TASK GOAL:
Repeat the stretch of entries below from the line with "The image size" through the line with "Task: Click the 546 ㎡ area value". Include both ends and add nothing.

SUPPLIED INFORMATION:
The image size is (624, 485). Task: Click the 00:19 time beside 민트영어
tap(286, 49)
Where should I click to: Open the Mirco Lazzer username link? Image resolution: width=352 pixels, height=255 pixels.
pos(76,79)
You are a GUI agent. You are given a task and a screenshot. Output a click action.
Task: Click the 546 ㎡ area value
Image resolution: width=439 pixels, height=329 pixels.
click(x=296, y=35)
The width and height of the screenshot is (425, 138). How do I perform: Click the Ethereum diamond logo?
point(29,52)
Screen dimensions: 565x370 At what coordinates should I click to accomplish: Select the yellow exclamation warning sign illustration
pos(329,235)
---
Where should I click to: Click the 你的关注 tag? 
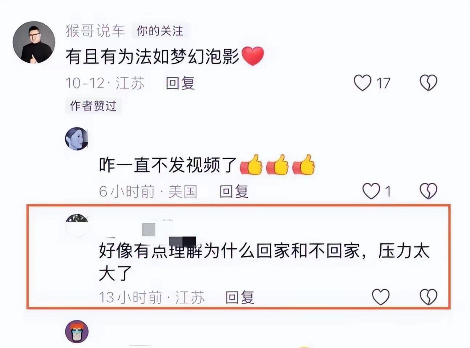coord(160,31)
--
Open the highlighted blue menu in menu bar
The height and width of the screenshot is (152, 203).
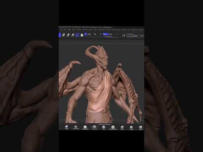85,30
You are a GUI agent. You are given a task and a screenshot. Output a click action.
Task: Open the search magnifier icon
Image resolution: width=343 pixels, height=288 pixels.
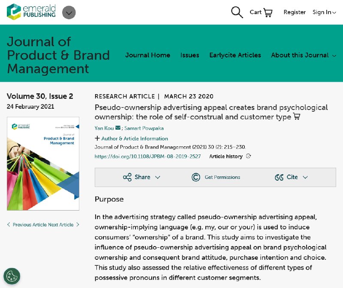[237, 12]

SOLUTION:
The image size is (624, 485). Task: Click the 00:19 time beside 민트영어
tap(286, 49)
Where should I click to: Open the Mirco Lazzer username link? Image resolution: width=352 pixels, height=255 pixels.
pos(76,79)
You are a GUI agent. You are given a task and a screenshot. Output a click action.
Task: Click the 546 ㎡ area value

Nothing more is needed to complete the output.